Number Three: Does the burst remain? This will be tough to tell. We’ll only see a glimpse of Ray Lewis but the scrimmage offers our first view of number 52, in competition against another team, since October 23, 2005. That day Lewis injured his hamstring, ultimately leading to surgery and an off-season of discontent. In training camp so far, Ray looks every bit like his All-Pro self. He’s happy, healthy and ready to lead the Ravens once again. But in taking baby steps towards the season, when real answers will be learned, Saturday gives us a little look when he’s trying to tackle the likes of Clinton Portis.
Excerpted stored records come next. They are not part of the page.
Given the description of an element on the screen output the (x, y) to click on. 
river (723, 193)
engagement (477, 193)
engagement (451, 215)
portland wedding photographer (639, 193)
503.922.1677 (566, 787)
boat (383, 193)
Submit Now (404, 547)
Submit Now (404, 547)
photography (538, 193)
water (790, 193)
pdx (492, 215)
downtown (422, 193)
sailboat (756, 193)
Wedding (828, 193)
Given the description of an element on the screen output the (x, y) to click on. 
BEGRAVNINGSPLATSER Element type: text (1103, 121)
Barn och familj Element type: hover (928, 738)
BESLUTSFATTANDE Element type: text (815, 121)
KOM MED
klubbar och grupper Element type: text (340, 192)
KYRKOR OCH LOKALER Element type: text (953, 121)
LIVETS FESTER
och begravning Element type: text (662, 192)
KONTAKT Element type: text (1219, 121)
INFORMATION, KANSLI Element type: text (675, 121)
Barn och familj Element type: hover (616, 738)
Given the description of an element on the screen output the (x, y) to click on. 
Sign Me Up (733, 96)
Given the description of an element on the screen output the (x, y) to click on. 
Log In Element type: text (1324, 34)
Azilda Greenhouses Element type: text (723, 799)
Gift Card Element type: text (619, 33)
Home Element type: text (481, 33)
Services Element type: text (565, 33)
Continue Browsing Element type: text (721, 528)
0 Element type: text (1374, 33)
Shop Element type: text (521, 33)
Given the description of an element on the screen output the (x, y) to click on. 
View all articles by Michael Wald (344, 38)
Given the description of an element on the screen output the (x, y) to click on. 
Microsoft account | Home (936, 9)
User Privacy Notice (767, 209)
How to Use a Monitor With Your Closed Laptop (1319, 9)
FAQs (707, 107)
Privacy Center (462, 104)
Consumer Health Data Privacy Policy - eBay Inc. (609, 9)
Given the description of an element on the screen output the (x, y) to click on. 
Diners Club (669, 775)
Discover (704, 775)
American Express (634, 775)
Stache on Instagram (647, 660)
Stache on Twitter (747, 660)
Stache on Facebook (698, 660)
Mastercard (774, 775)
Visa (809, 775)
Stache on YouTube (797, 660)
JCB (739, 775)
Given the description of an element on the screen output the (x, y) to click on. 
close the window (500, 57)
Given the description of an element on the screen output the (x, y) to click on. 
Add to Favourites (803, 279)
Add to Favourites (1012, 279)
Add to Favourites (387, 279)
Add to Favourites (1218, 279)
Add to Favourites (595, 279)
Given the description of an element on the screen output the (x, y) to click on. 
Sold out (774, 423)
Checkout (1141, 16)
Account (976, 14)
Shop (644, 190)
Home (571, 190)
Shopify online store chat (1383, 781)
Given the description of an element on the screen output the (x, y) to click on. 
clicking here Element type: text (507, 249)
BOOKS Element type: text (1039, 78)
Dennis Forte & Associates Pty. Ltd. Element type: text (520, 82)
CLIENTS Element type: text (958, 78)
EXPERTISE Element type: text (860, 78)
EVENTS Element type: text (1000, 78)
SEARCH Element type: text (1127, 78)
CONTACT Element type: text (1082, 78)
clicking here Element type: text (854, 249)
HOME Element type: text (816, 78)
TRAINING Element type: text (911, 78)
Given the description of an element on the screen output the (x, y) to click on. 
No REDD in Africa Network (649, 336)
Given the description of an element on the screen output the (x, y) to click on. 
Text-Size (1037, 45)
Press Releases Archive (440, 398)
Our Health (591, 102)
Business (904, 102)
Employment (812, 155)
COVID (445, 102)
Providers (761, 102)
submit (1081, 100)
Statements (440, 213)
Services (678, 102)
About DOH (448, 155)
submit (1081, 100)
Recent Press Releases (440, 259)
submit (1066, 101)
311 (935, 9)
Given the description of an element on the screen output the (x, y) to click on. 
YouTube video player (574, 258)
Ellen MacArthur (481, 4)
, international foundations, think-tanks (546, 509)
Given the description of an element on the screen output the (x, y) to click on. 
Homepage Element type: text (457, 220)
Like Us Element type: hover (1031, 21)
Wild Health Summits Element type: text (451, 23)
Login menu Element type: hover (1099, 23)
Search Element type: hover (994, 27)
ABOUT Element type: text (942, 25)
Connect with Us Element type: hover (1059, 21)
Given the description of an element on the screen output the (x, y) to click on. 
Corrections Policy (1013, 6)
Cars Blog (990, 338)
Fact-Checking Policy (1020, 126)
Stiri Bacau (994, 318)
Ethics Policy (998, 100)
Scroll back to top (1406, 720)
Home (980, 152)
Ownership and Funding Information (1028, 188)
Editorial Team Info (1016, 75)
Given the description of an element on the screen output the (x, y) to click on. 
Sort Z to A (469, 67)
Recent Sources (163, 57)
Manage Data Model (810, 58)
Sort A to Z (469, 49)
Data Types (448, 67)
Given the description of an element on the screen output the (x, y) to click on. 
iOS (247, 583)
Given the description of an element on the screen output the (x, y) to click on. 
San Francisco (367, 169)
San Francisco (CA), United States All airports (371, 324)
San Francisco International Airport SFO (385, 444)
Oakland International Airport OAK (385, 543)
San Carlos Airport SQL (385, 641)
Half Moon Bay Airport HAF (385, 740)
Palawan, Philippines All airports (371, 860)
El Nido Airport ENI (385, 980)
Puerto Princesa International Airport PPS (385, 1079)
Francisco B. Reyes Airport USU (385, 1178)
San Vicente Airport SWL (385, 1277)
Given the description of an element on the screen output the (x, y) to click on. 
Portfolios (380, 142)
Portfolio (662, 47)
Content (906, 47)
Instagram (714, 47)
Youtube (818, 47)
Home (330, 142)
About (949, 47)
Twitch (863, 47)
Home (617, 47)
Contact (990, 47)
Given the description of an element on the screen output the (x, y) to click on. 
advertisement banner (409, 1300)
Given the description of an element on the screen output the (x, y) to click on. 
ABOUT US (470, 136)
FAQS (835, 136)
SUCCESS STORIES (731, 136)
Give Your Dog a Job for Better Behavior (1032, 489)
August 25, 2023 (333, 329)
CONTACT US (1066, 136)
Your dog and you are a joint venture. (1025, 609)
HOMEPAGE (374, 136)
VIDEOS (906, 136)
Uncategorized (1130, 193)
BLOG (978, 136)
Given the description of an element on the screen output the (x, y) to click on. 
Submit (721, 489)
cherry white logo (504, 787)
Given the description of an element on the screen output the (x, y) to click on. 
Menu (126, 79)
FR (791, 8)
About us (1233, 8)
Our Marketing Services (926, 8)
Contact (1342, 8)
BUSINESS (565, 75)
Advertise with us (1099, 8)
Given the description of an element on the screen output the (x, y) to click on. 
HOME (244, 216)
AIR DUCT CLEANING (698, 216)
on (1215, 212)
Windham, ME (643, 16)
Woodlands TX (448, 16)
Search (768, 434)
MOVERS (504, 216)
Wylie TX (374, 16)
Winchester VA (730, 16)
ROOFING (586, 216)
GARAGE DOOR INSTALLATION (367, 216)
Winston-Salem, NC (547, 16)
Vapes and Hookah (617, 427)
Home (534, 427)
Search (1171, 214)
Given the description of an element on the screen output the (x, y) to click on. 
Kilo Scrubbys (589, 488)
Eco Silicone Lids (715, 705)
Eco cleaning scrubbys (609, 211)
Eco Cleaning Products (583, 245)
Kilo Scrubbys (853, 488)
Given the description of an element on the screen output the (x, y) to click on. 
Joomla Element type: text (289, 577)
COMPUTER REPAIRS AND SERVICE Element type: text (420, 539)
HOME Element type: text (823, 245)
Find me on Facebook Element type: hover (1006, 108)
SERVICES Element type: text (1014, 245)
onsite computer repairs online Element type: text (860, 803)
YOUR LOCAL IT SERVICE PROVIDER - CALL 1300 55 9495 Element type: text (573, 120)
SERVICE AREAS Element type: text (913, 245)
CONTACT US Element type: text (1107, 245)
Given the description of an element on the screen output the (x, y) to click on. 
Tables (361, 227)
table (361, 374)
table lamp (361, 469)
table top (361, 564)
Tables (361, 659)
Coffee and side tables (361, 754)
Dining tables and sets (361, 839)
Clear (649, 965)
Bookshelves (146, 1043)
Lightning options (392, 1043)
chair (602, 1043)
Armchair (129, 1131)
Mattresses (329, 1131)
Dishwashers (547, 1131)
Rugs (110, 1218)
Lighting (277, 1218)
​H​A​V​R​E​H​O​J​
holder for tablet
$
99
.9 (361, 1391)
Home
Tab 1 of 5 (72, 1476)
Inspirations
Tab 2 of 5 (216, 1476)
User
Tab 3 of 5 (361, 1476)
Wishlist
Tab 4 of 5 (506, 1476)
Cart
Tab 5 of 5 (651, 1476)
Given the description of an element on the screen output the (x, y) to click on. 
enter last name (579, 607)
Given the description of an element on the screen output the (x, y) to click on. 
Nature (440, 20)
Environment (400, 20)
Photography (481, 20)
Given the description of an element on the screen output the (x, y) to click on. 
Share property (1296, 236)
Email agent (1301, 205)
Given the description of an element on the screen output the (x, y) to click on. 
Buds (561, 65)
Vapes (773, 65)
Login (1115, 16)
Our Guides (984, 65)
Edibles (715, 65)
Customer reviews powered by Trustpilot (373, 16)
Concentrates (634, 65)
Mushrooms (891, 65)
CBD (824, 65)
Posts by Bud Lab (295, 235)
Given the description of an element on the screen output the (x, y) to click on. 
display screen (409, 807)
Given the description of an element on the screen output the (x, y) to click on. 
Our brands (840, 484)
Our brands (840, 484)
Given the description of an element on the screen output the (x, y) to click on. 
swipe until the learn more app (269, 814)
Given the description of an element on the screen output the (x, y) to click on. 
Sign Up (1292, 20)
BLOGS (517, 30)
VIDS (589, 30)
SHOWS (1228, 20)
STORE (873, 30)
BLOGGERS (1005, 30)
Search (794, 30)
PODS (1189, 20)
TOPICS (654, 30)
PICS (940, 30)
Number Two: McNair’s Fancy. Can’t wait to see who Steve McNair takes a liking to. Will he pick right back up with Derrick Mason? Will he make a living with Todd Heap? Will he find one of the youngsters like Mark Clayton, Demetrius Williams, or Devard Darling a better target? Not likely, in fact I bet $100 of Steve Davis’ Johnsonville Brats money that McNair first completion as a Raven goes to Mason. He has to do it simply out of respect.

Number One: Say Thanks. Be thankful that as you pull into FedEx Field, forking over $25 to park (The Ravens last year charged nothing for parking, $12 for adult tickets, $7 for kids, portions of which went to charity), and piling into a stadium that has room for 75,000 fans yet 90,000 seats because the billionaire owner wants to squeeze every last bit of dignity along with every last dime out your pocket. Well, you know for what to be thankful.